== Page text ==

Former North-East boxing champion Gary Hodgson married Karen Seedhouse in Spennymoor on Saturday. The bride looked delightful, the gentlemen of the party looked (as someone observed) as if they'd escaped from Doggart's window.
Gary's father is, of course, the column's dear old friend Paul Hodgson, secretary of Spennymoor Boxing Academy and British and Commonwealth dole-drawing champion.
The evening do was at the town hall, where Hodgy even got the beers in. "I got lucky, the wedding fell on Giro day," he said.
Among the family guests was Vic Day, from Bishop Auckland via Chiswick, who made Local Heroes three years ago after cycling 80 miles on his 80th birthday and still has an 18-mile training circuit.
Will it be 90 on his 90th? "Nothing more certain," said Vic, accent still as broad as Chiswick Reach.
There, too, was the admirable John Heighington of Shildon Boxing Club, chief coach and chief rival. "We've had 94 British finalists since 1979," said John, by way of wedding speech.

===

Problems:
- a) According to the wedding column, how many British finalists has Shildon Boxing Club had since 1979?
- b) Please continue the wedding column from its last paragraph onward.

== Stored data ==

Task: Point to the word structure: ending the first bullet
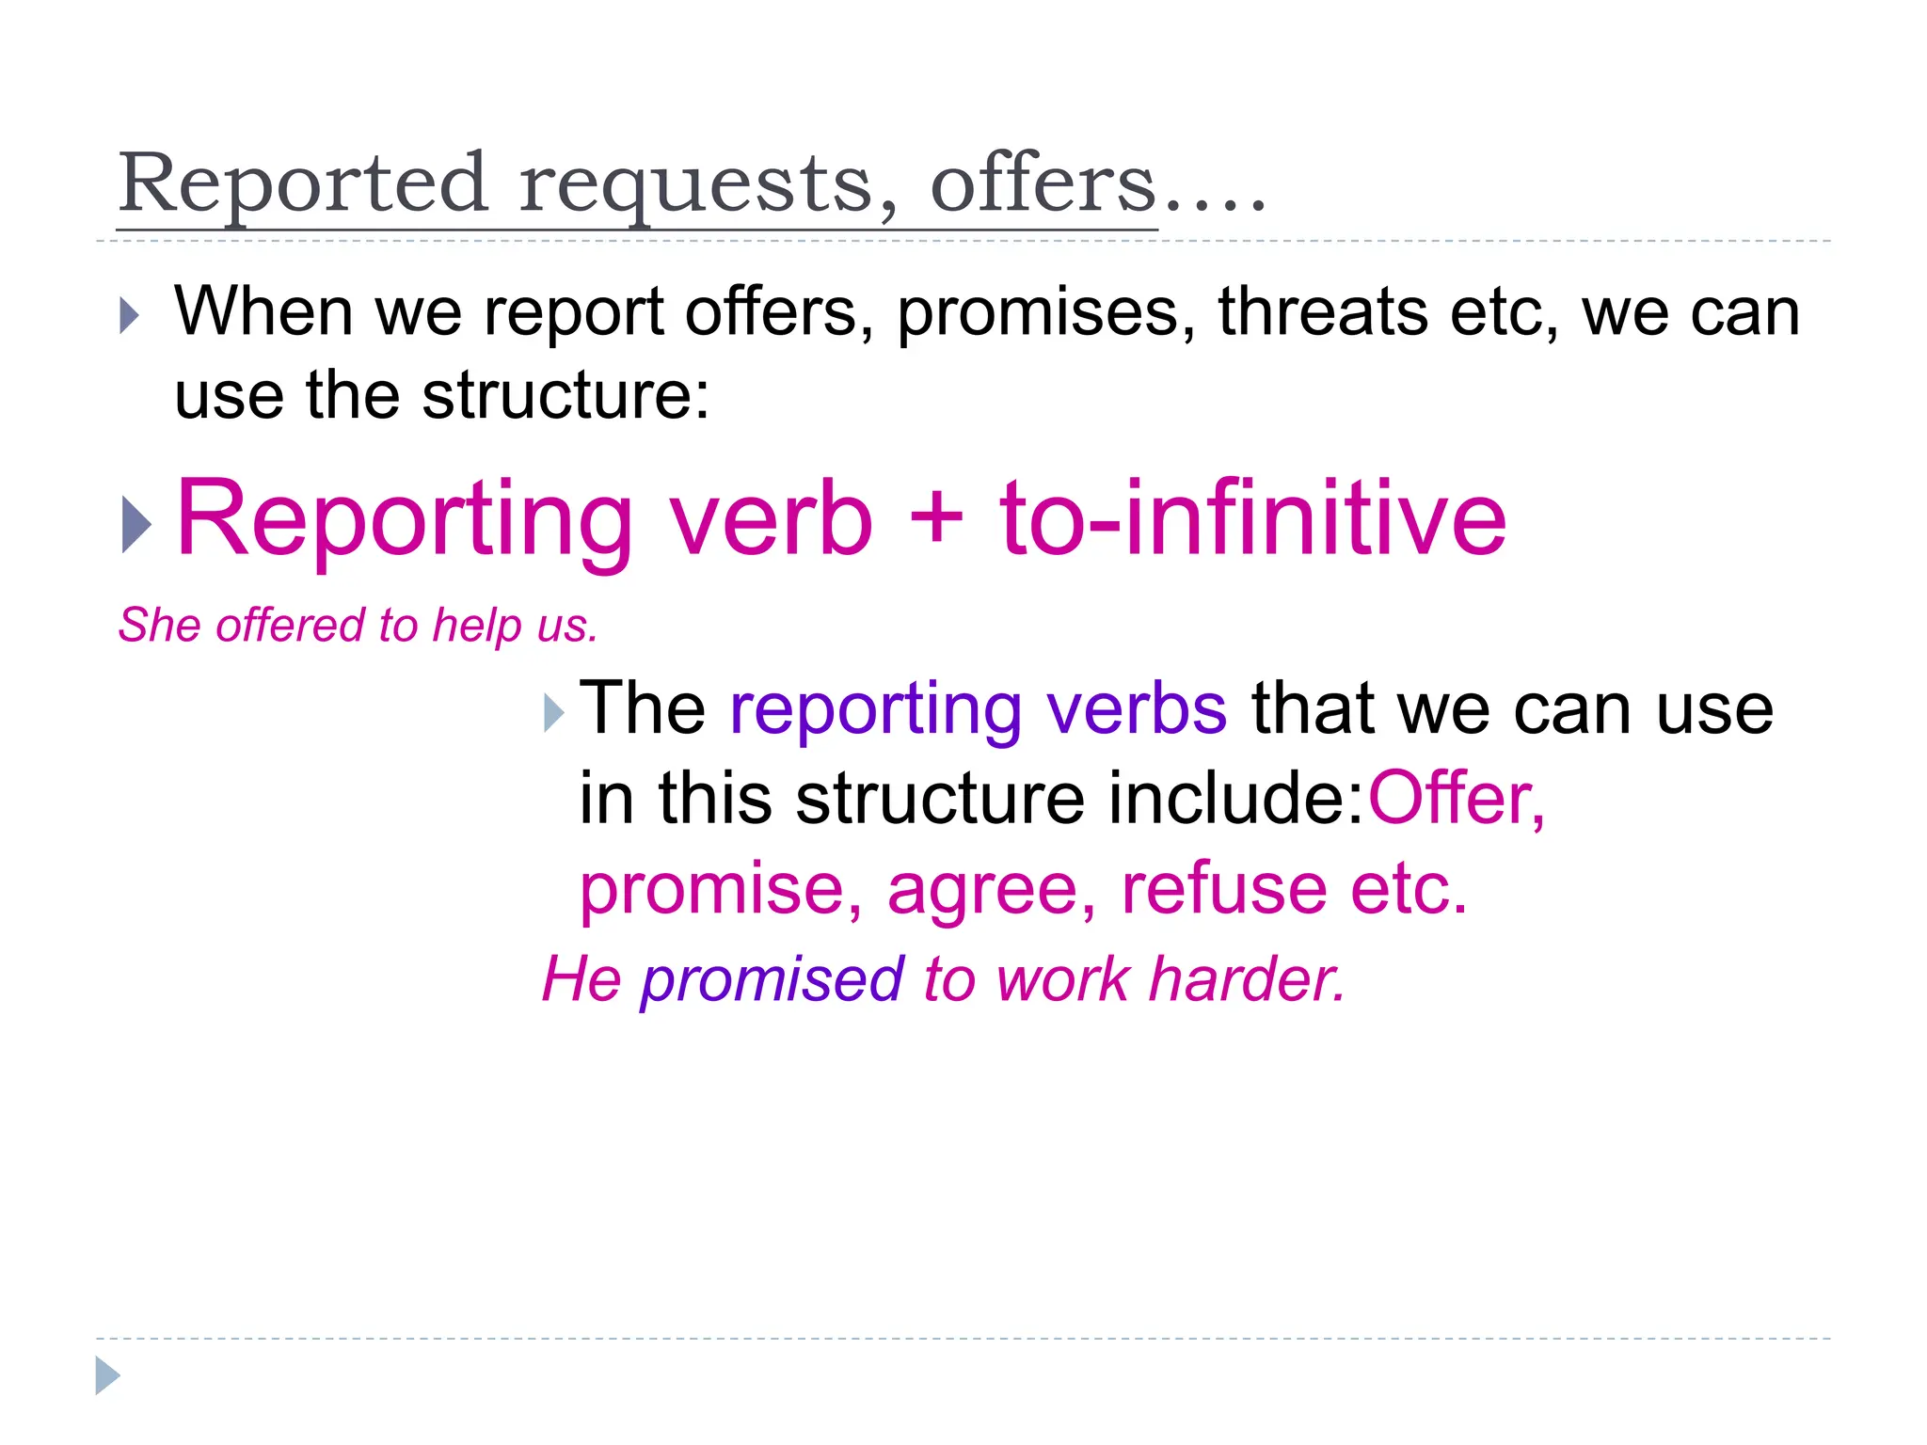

===

Final results:
- a) 94

- b)
The honeymoon, alas, has had to be curtailed. This Saturday at Knottingley, West Yorkshire, 12-year-old Ben Jackson from Spennymoor is in the national finals of the Golden Gloves
Gary's one of his coaches; last night he was back in the gym. Love hurts.
That afternoon to Brandon United v Newcastle Benfield, the perennial debate about the Arngrove Northern League's coldest ground further ventilated by a chill wind blowing no-one any good. At 4pm, an anonymous text message arrived. "Just had my last Saturday pee at Highbury," it said. Whoever it was, it's to be hoped that he enjoyed it.
After leaving things perilously late, the Lyons of Hetton finally roared on Sunday - they're in the FA Sunday Cup final, at Anfield on April 30.
Officially, as last Tuesday's column noted, they're Hetton Lyons Cricket Club FC - and as Roy Simpson in Peterlee in turn points out, the cricketers are also on a roll. They start next month in the North East Premier League, having been promoted from the Durham Senior last season.
The Cricket Club footballers, effectively an Arngrove Northern League select, played Leicestershire side Birstall Stamford at Durham City, 600 in attendance on the Sabbath.
Birstall led with a 20-yard header in the first half, the Lyons trailing until Roy Allen, also of Crook Town, equalised in the 81st minute. Adam Johnston hit the 86th-minute winner.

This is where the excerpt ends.